Additional confidential health records from UK Biobank volunteers have appeared on Chinese marketplace Alibaba following last week’s major data breach, with the government preparing for more leaks to emerge. The revelation raises serious questions about the security of sensitive medical data used for research purposes.
Science minister Patrick Vallance told the House of Lords that new data listings continue to surface despite government efforts to work with Chinese officials to remove them. The original breach involved health data from 500,000 UK Biobank participants being offered for sale on Alibaba, discovered through an anonymous whistleblower report.
“New listings will emerge – there have been additional listings posted since the government were made aware of the issue last week – and we continue to work with the Chinese government to remove them quickly,” Vallance said during the parliamentary debate. He warned that the breach should serve as a “real wake-up call” for researchers handling sensitive medical information.
The compromised data is technically “de-identified,” meaning it lacks names, addresses, or precise birth dates. However, Vallance acknowledged significant risks remain. “It is increasingly possible to triangulate in large datasets and get close to identification, and that remains a very real risk,” he explained. This concern proved valid when The Guardian successfully re-identified a participant from a different leaked UK Biobank dataset using only their birth date and surgery information.
The scope of the security failures extends beyond the Alibaba marketplace. UK Biobank has reportedly dealt with at least 30 other data breaches in the past month alone, according to Dr. Luc Rocher from Oxford Internet Institute, who tracks such incidents. Some leaked datasets remain publicly accessible online, including detailed information on 96,000 volunteers apparently uploaded accidentally by a Yale University student.

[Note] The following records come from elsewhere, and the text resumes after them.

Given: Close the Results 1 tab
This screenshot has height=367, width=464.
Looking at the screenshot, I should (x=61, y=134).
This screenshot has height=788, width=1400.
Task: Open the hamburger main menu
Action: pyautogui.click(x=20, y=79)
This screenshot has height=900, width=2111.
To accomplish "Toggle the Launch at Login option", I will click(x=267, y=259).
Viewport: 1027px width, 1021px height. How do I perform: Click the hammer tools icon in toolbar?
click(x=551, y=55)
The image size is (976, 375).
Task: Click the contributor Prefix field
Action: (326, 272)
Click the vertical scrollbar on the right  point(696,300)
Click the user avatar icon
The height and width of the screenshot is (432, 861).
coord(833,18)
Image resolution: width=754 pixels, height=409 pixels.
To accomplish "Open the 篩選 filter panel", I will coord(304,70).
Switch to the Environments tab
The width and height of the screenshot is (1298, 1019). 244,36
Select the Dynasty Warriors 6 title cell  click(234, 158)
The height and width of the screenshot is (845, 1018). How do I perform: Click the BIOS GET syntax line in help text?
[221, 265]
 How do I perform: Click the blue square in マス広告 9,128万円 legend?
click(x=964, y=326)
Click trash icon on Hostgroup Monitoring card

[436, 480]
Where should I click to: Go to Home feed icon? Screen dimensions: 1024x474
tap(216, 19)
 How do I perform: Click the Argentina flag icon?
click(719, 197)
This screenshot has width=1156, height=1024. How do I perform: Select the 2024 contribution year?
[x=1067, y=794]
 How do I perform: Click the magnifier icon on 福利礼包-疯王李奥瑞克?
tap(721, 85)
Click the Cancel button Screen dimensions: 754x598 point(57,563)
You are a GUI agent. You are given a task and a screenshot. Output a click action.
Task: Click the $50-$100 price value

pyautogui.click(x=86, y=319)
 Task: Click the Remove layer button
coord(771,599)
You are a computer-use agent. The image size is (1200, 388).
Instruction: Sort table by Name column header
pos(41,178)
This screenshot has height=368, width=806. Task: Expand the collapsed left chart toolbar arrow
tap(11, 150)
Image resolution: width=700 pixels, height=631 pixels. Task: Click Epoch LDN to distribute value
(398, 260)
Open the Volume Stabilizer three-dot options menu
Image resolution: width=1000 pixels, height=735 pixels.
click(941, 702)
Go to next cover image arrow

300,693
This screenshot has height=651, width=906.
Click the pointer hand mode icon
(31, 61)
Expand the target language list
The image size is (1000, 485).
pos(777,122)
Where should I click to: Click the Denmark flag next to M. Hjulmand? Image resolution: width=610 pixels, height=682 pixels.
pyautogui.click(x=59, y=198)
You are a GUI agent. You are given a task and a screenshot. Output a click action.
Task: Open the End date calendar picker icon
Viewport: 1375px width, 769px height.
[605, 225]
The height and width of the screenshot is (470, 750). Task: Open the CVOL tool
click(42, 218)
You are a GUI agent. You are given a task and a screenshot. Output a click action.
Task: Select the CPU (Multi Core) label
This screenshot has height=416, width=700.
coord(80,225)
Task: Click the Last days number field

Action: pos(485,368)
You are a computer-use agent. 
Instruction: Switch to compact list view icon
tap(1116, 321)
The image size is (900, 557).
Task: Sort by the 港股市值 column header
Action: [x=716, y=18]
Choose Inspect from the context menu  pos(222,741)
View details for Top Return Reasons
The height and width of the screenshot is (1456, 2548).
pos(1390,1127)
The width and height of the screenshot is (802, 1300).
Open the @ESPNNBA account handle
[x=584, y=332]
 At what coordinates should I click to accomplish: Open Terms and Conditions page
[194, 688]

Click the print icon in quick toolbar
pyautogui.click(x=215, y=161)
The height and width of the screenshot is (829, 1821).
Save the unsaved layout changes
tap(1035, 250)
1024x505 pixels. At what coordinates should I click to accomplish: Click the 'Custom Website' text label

Vallance identified three Chinese medical institutions whose researchers are believed responsible for the Alibaba postings:
- Second Xiangya Hospital
- China-Japan Union Hospital
- Beijing Chaoyang Hospital
The UK Biobank represents one of the world’s most comprehensive health research databases, containing genetic and medical information from volunteers who contributed data to advance scientific understanding of diseases like cancer, heart disease, and dementia. The database has enabled crucial discoveries about genetic risk factors and helped researchers better understand conditions including COVID-19.
Chi Onwurah, chair of the Commons science, innovation and technology committee, expressed strong criticism of the response. “I’m astounded that data is still available online. UK Biobank have been complacent about the half a million British people who have shared their most intimate and personal data with them and who deserve better than this,” she said.
The incident highlights growing concerns about international data sharing in medical research and the challenges of protecting sensitive information across borders. While officials believe no actual sales occurred before the listings were removed, the breach has prompted UK Biobank to temporarily suspend all data access while security measures are reviewed.
A government spokesperson confirmed they are working with UK Biobank to understand the full extent of the breach and ensure proactive steps are taken to remove unauthorized data from online platforms. The response reflects broader tensions around data security and international research collaboration, particularly involving Chinese institutions.
The ongoing situation demonstrates the complex balance between advancing medical research through data sharing and protecting participant privacy. As Vallance emphasized, ensuring a secure data environment going forward will be crucial for maintaining public trust in these vital research programs.